Dive Brief:
- Deloitte and cloud-based startup Vineti plan to integrate and scale their respective supply chain and patient engagement platforms to enable easier access to next-generation cellular therapies.
- Deloitte's ConvergeHEALTH Patient Connect platform seeks to increase engagement among providers, drug and medical device companies as well as other vendors.
- Vineti, a joint venture of GE and Mayo Clinic, sells a configurable, secure cloud-based platform to connect patients with potential precision medicine options.
Dive Insight:
The collaboration, announced Tuesday, hits a number of hot buttons — the cloud, Big Data, patient engagement and personalized diagnostics and treatments.
According to BCC Research, the global cloud computing market is expected to reach $35 billion by 2022, fueled by demand for anytime/anywhere access to patient data, images and other healthcare information. Healthcare stakeholders are leveraging the cloud for population health, biomedical research, revenue cycle management and a host of other purposes.
Meanwhile, tech companies are moving ahead with products to help doctors and scientists understand the human genome and how to manipulate it to treat serious health conditions. Late last year, Google launched Deep Variant, an open source tool that leverages artificial intelligence to portray a person's genetic blueprint using sequencing data.
The focus on precision medicine has gone beyond tech companies. Providers are getting in the game as well. Earlier this year, Geisinger announced it will offer patients free genomic sequencing as part of their routine care. At about the same time, the National Institutes of Health opened up enrollment for its precision medicine program All of Us, which aims to collect genetic information from 1 million participants.

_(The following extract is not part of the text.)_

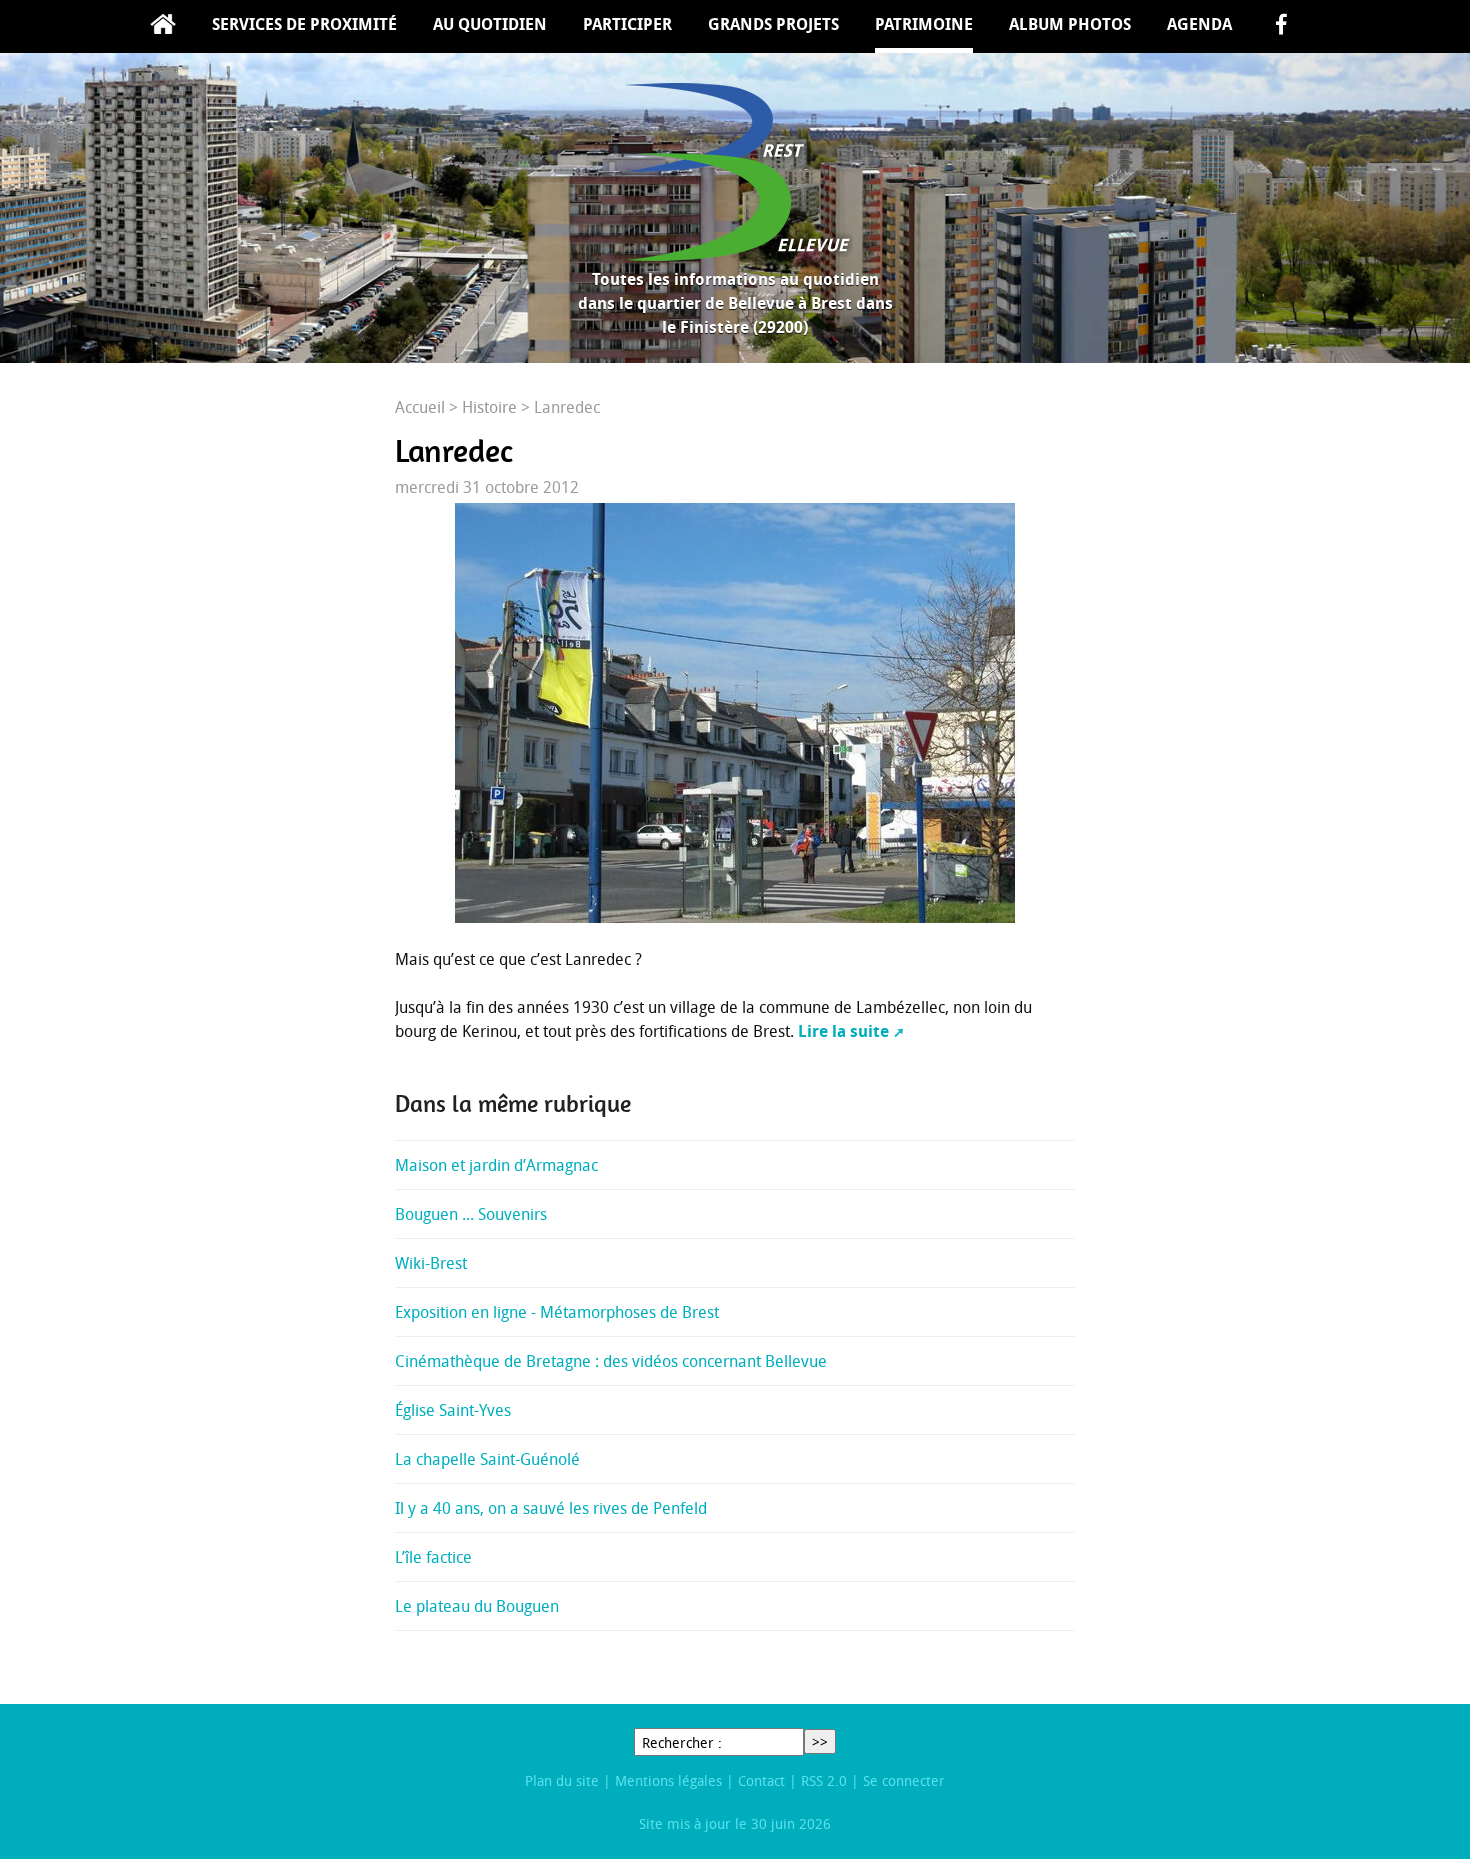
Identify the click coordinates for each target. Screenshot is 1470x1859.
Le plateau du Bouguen (477, 1606)
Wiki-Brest (431, 1263)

By combining Deloitte's analytics technology with Vineti's cellular therapies software, the companies say they can increase real-time support for patients, providers, researchers and developers in accessing novel treatment approaches, with the aim of improving safety and outcomes.
"The shift to value based, personalized health care requires new platforms to support not just the patient, but the myriad stakeholders it takes to deliver these targeted breakthroughs to patients," Brett Davis, general manager and principal of Deloitte's ConvergeHEALTH, said in a statement. "[W]e are excited to work with Vineti to address some of the most complex supply chain, workflow and patient engagement challenges to support personalized therapies for our clients."

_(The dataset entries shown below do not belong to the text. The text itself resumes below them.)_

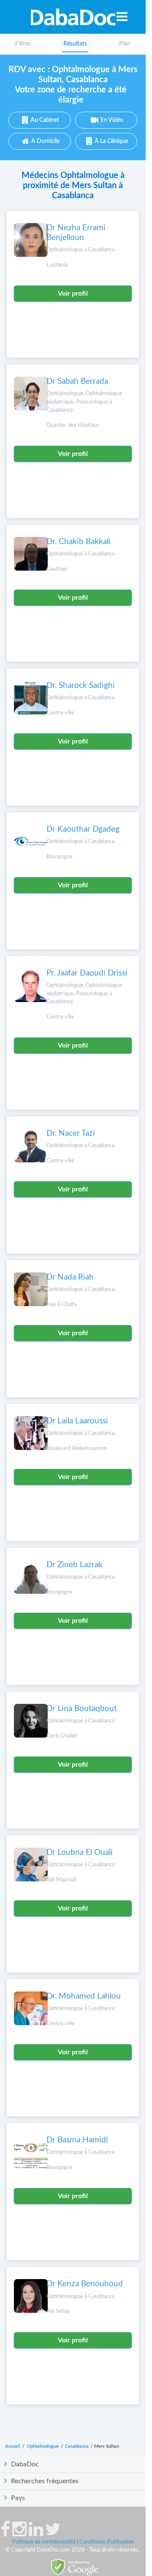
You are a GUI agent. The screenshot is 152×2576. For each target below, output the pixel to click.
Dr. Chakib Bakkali (78, 542)
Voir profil (73, 293)
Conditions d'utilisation (106, 2542)
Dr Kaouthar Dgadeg (82, 829)
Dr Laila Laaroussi (77, 1421)
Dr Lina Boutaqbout (81, 1709)
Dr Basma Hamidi (77, 2140)
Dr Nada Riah (70, 1277)
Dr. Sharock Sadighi (80, 686)
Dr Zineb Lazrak (74, 1565)
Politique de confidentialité (44, 2542)
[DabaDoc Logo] (73, 16)
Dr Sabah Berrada (77, 381)
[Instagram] (19, 2533)
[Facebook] (5, 2533)
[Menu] (122, 16)
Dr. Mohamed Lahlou (83, 1996)
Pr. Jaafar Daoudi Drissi (87, 973)
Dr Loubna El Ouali (79, 1852)
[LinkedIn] (36, 2533)
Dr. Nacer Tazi (70, 1133)
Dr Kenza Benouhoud (84, 2284)
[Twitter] (53, 2533)
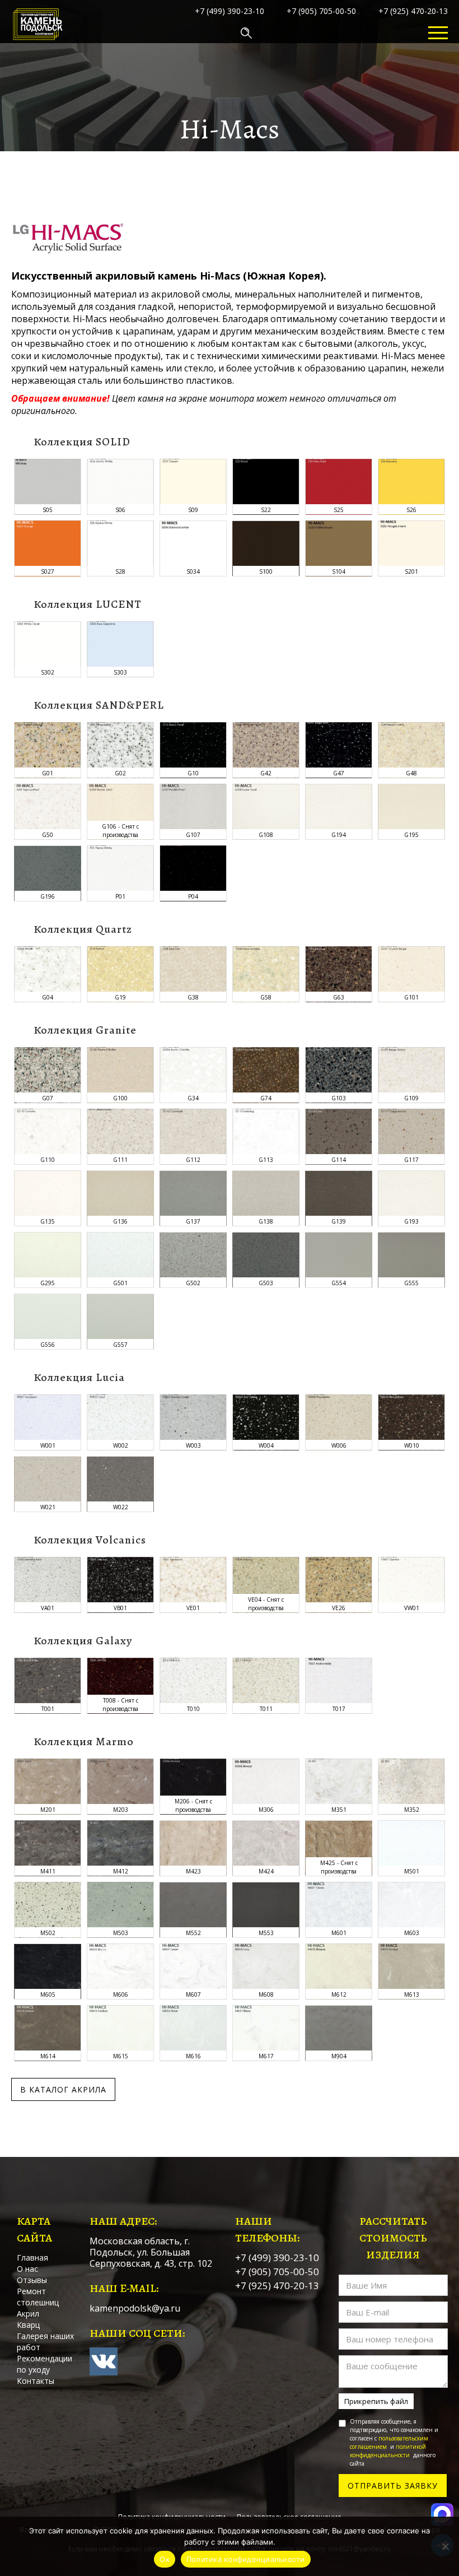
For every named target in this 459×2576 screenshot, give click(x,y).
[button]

The partnership also seeks to overcome a major challenge for digital health technologies: scaling up in the provider market. Doctors want evidence that digital tools are accurate and effective.
"Doctors' main pain points are lack of time, huge work loads, dealing with bad technology and a reimbursement model that doesn't reward the right things — specifically, quality of care and outcomes versus quantity of care," Kirti Patel, an obstetrician/gynecologist and digital health startup advisor, previously told Healthcare Dive. "Highly prized qualities would be solutions that save time, decrease the physician workload, improve interaction with technologies and harness technology to aid the clinician in diagnosis or treatment that ultimately leads to better outcomes for patients."